An edible tour of Hackney...
Led by Mikey Tomkins, bee keeper and PhD student at University of Brighton, we wandered round Hackney's hidden growing spaces. Actually, some were very much on view once you knew what you were looking at - with stretches of fencing covered in courgettes and beans (above) and elaborate living marquees called 'dudhi cages' for the dudhi or bottle gourd (below).
Mikey also runs Capital Bee and keeps bees on top of the Space Gallery on Mare Street, so we started the morning with a little taster. Light and full of elderflower and lime - matching the bees local diet. Did you know that 90% of the beehives in the southeast are in the Greater London area? And we've p lenty more rooftops that could become honey making bee farms...
Something else that was interesting to learn, was that most current urban growing plots like the ones we were viewing, are using tradition growing methods in whatever green space people have access to. So needing lots of soil, and flat space. And it isn't productive enough to really feed people fully. But what Mikey found people were valuing, was less the size or quality of the crop, per se. But the opportunity to reclaim and reuse public land together.

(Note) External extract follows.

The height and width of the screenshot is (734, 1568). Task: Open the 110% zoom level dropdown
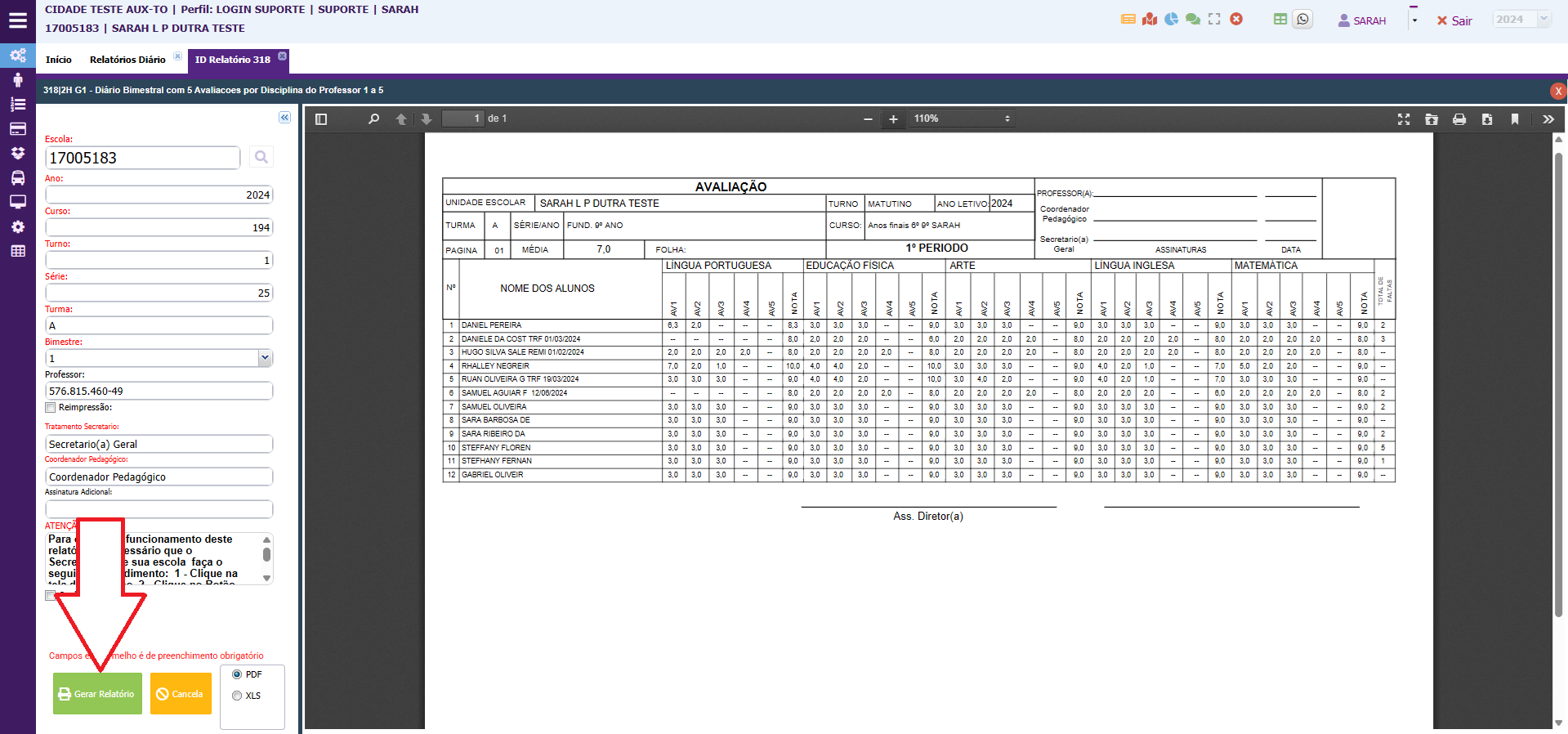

We had an interesting debate about the untidy nature of growing, and how this often seems at conflict with the neat perfection of bricks and concrete. And also what happens when the growing pioneers take up lots of space and it's harder for newcomers to join in. Then we wandered past a little patch of strawberries on a front lawn, and having to work things out didn't seem like a reason not to try in the first place.